GUIDA PRATICA PER CAPIRE I COATTI BRITISH

di MARCO CIMMINO – Su questi campionati europei di calcio se ne sono sentite di tutti i colori: dai superesperti ai mondialisti, dai biografi agli identitari. Prima, durante e dopo. Immaginatevi come me la sia spassata, visto che, a parte seguire un po’a casaccio i destini dell’Atalanta, il nobile sport del pallone mi interessa quanto il curling. E, forse, anche meno.

Tuttavia, avendo passato da tempo l’età del baliatico, ci sono abituato e non ci faccio caso: lo considero una specie di invasamento periodico collettivo e aspetto pazientemente che passi.

Però, mi sento di dire almeno una cosa, circa i commenti che ho letto e sentito e, precisamente, sulle giustificatissime proteste riguardo l’antisportività del pubblico di Wembley. Proteste, come dicevo, giustificate, ma indirizzate all’interlocutore sbagliato. Perché nessuno, neppure i sedicenti britannologi di casa nostra, come l’immarcescibile Severgnini o l’esilarante Caprarica, triste epigono del geniale Paternostro, ha rimarcato l’aspetto fondamentale della faccenda. Il che dimostra che, per spacciarsi per esperti di Regno Unito non basti vestirsi come Sbirulino o sibilare qualche suono d’Oltremanica ogni tanto.

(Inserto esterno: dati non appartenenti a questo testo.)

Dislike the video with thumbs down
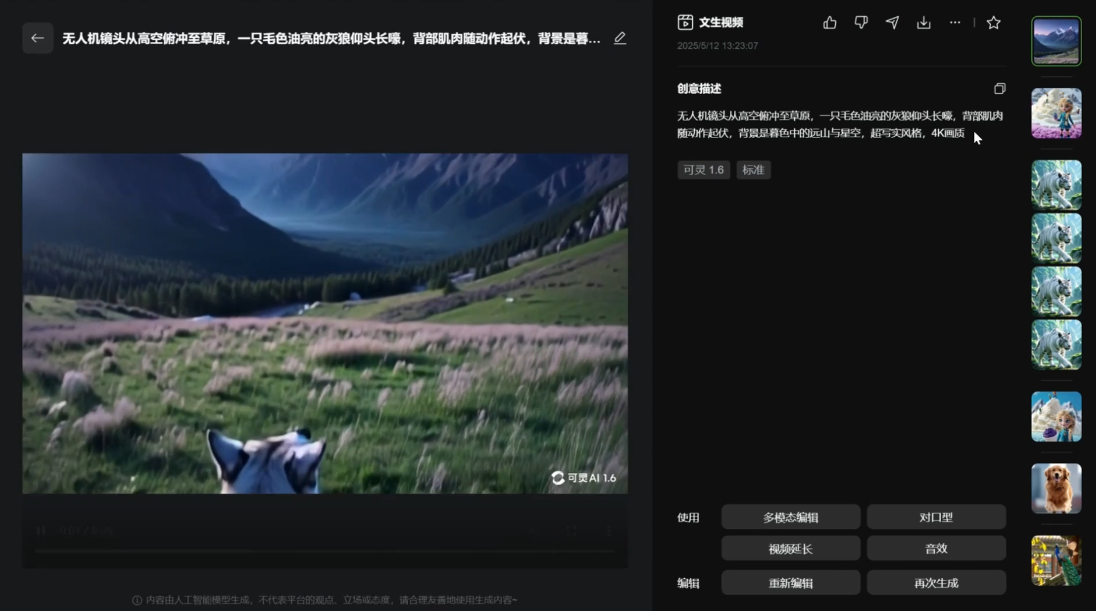The image size is (1096, 611). click(x=861, y=22)
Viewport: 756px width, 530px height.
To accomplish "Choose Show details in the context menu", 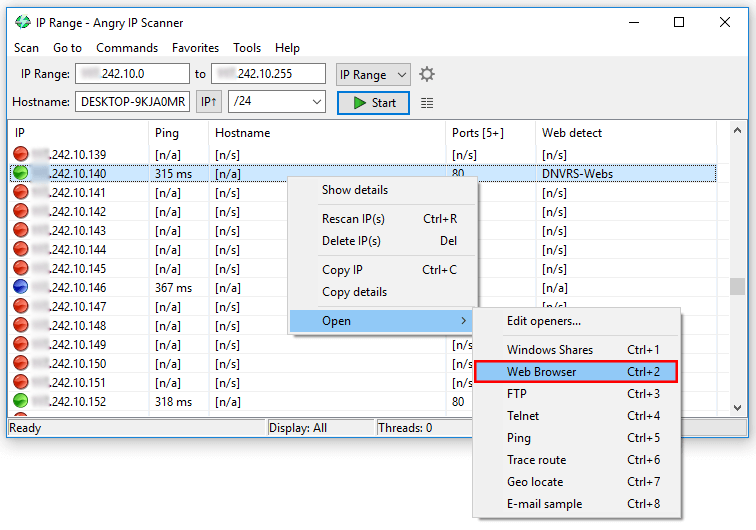I will pyautogui.click(x=355, y=190).
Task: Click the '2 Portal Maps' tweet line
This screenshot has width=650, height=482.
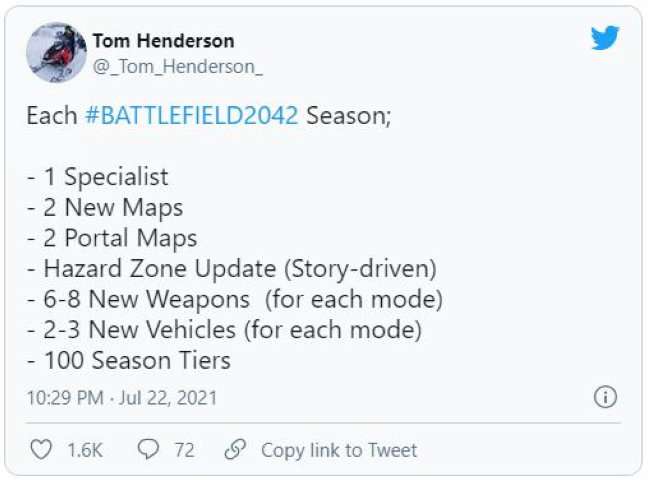Action: [112, 238]
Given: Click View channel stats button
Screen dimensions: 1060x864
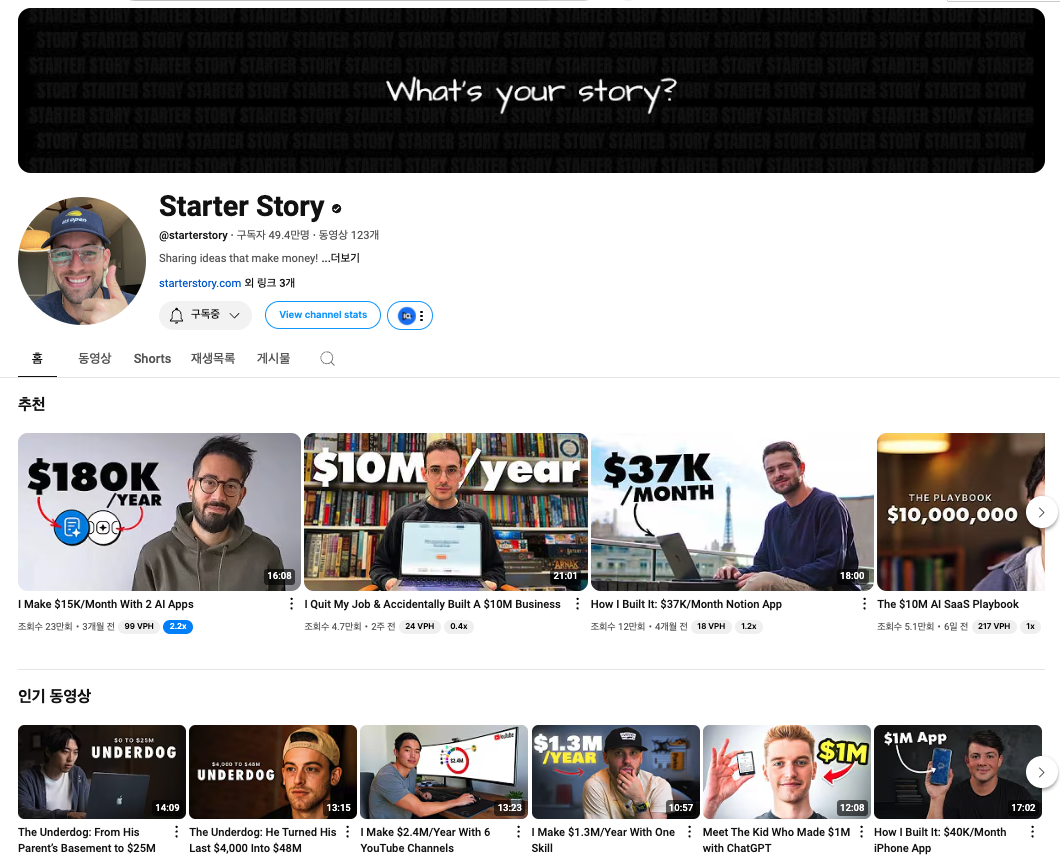Looking at the screenshot, I should (323, 315).
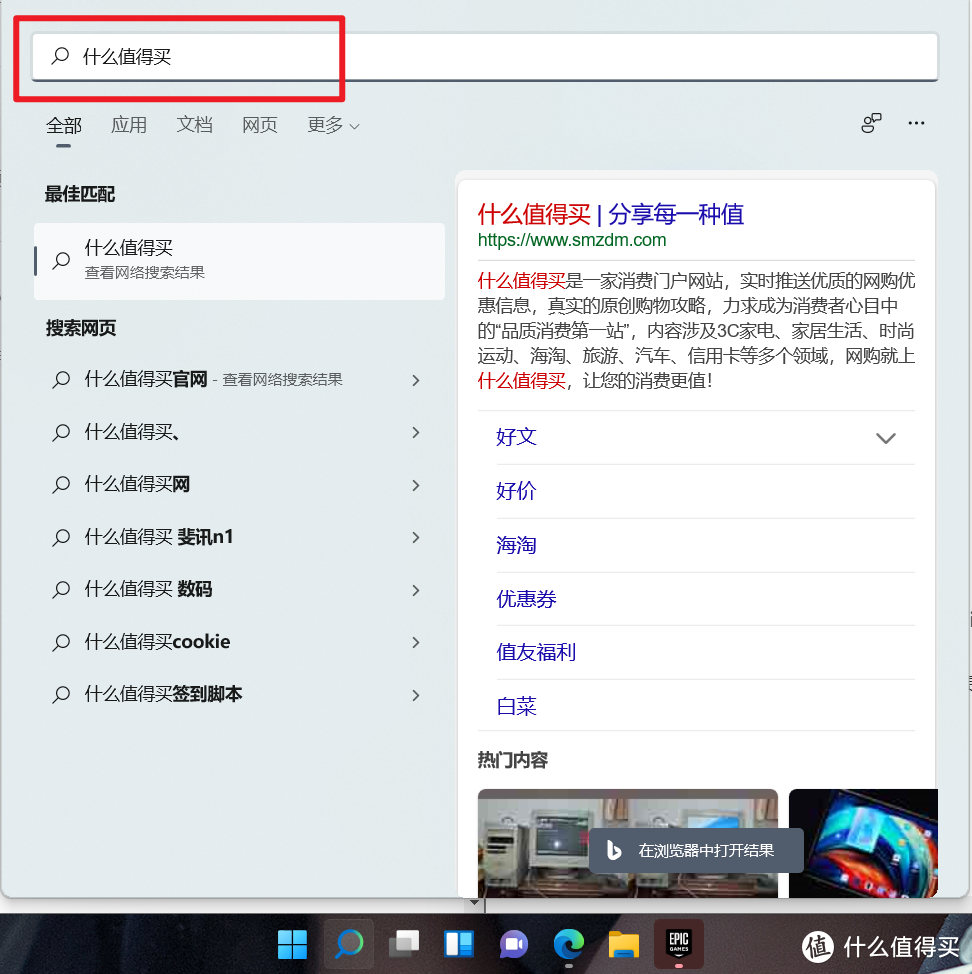Viewport: 972px width, 974px height.
Task: Open Task View from the taskbar
Action: pos(403,943)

Invece, senza estrarre dall’hangar la severgninica mascella, chiunque conosca un pochino la realtà britannica avrebbe potuto dirvi che l’Inghilterra, in molte cose e specialmente nello sport, è un Paese del tutto bipolare. E’ fatta, insomma, di due anime diverse, che nemmeno si parlano: l’upper class e la working class. Non è come da noi, dove tra un tamarro ricco e uno povero non corre grossa differenza: uno suona il clacson fino alle tre di notte su di una BMW e l’altro su di una Panda, ma, antropologicamente, sono cugini stretti. Invece, tra un inglese delle classi elevate e uno scaricatore dell’East End, tra un gallerista di Belgravia e un brumista di Brixton, c’è un abisso: in un certo senso, non parlano neppure la stessa lingua. Questi si sforzano di pronunciare l’horsey brit, scimmiottando i Reali, quelli dicono “fagallah” per chiederti da accendere.

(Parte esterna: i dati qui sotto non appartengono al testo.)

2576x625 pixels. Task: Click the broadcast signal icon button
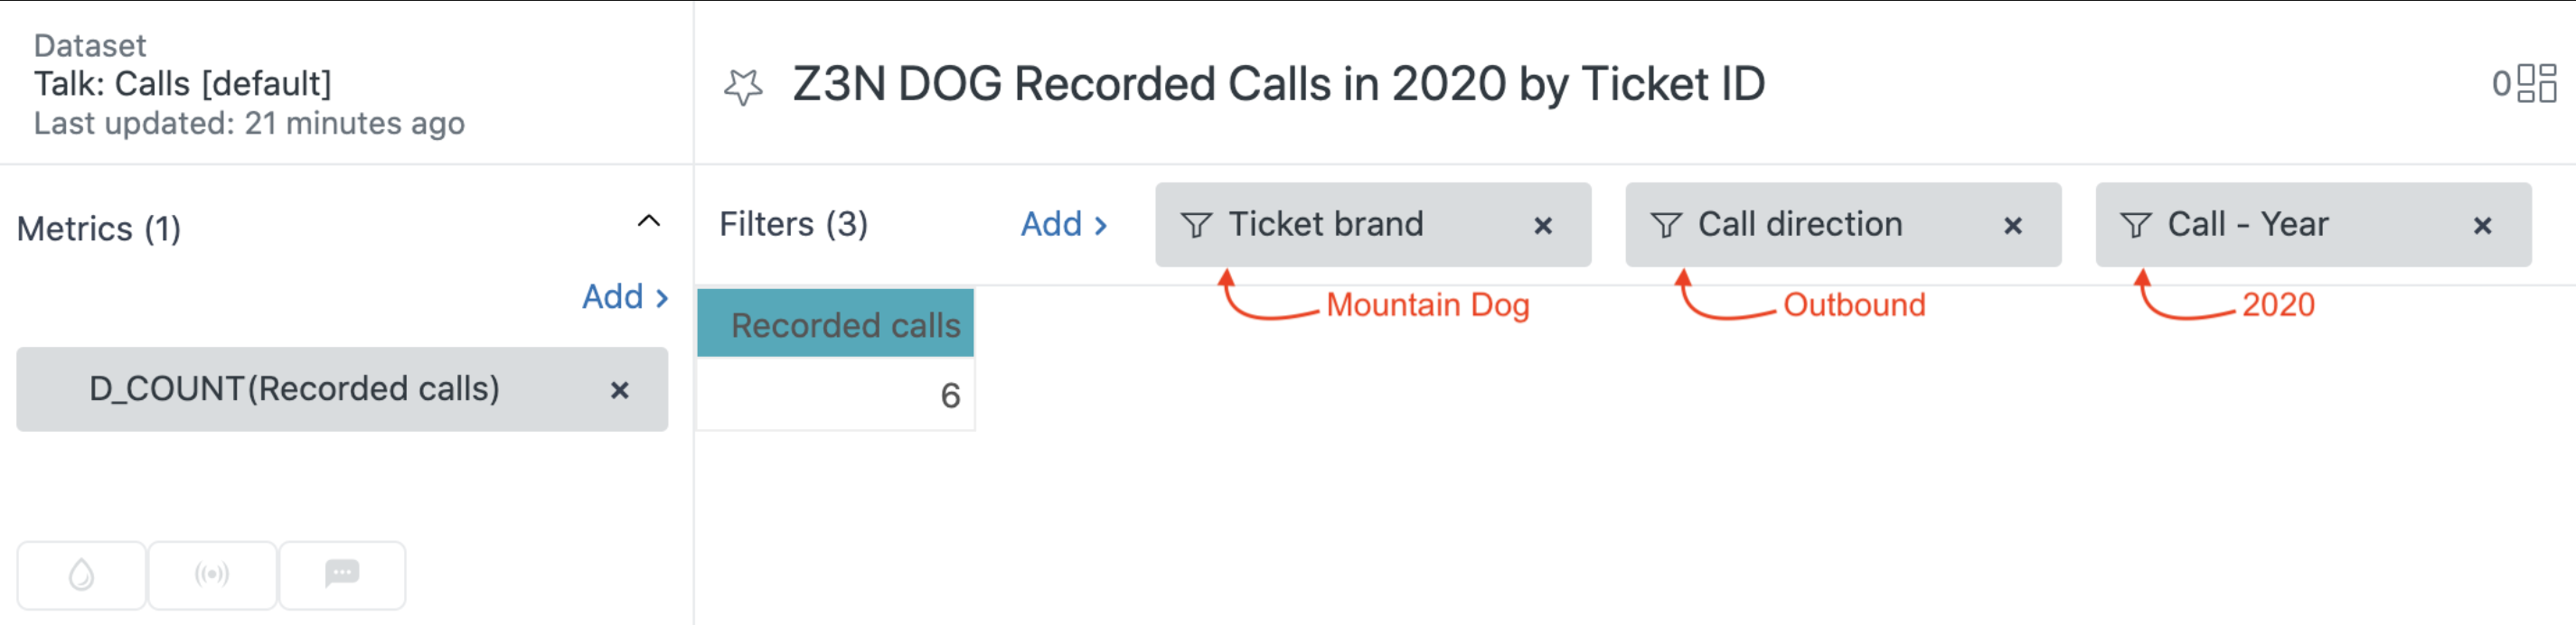(212, 575)
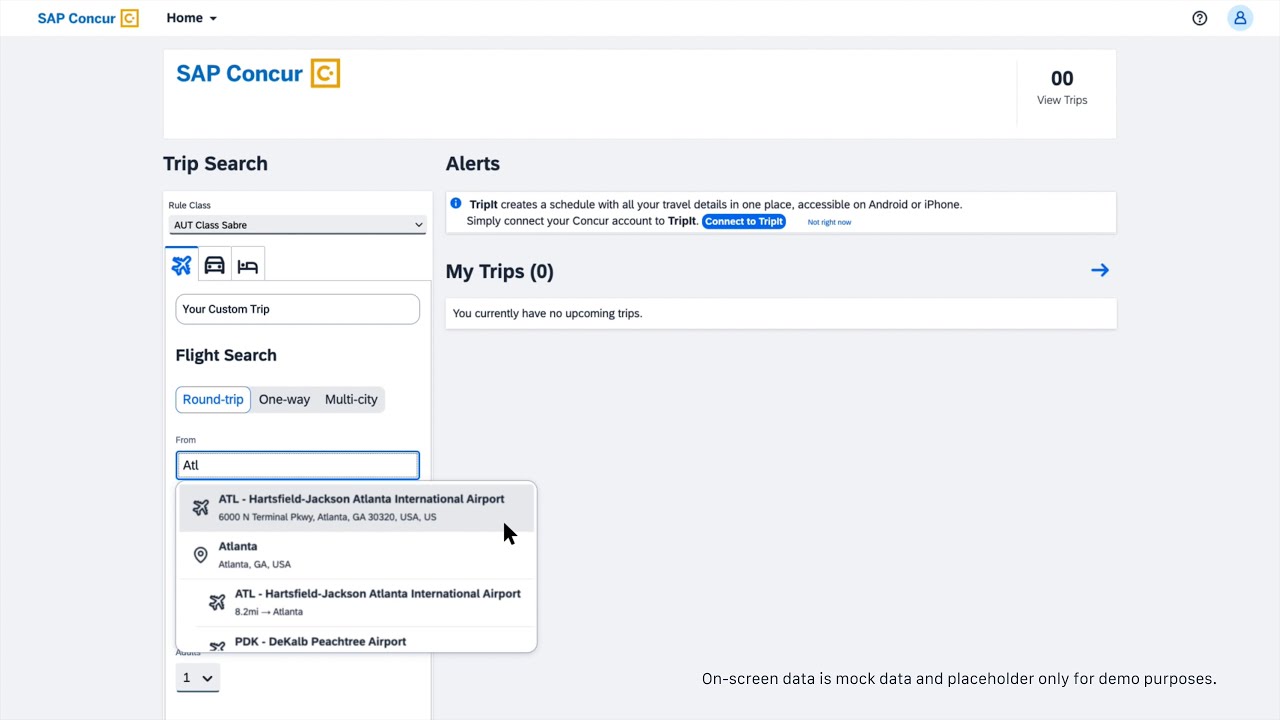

Ecco, se non si tiene presente questo muro che divide in due l’Inghilterra, non si possono comprendere certi comportamenti. Da una parte il soccer viene considerato uno sport da trogloditi, praticato da immigrati e sostenuto dal tifo di esseri semibestiali. Dall’altra, il cricket è descritto come un passatempo da fighetti e osservato in televisione dagli wannabe che aspirino al salto di qualità sociale. In mezzo, sta il rugby, che appartiene agli happy few delle public school fino ai vent’anni, per poi passare di mano: è considerato una sorta di apprendistato civile, a Eton o all’All Souls, ma poi precipita nel generico disprezzo che avvolge ogni cosa che non sia gentry.

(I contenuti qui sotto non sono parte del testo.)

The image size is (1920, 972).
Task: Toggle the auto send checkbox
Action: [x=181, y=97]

Quindi, sappiate che quelli che ci accusano di vincere partite di calcio o perdere guerre con lo stesso sentimento, quelli che hanno inventato il fair play e che si proclamano sportsmen, piuttosto che sportivi, appartengono alla prima delle due categorie: quella che, da Charing Cross, per tornare a casa, svolta a destra, sul Mall.

Quelli che sputano, gridano, pisciano e calpestano le altrui bandiere, invece, prendono lo Strand, voltando a sinistra, per avviarsi alle proprie periferiche dimore, con la moquette viola e il marciapiede sbreccato.

Due mondi, divisi dall’invisibile steccato di Regent street. Ogni metropoli ha i suoi quartieri malfamati e le sue zone residenziali: l’Inghilterra ha due mondi contrapposti, Londra è più divisa in due di Berlino durante la Guerra Fredda.

Volevo lo sapeste. Così, potrete giudicare con occhio ancora più spietatamente critico il premier Johnson e la famigliola del principe William, che se ne sono andati, appunto, all’inglese, come un cockney qualsiasi. A dimostrazione che, perfino nella bipolare Inghilterra, la decadenza dei costumi arriva fino alla cima della piramide: mica solo qui da noi. E, per soprammercato, da loro deve scavalcare una muraglia.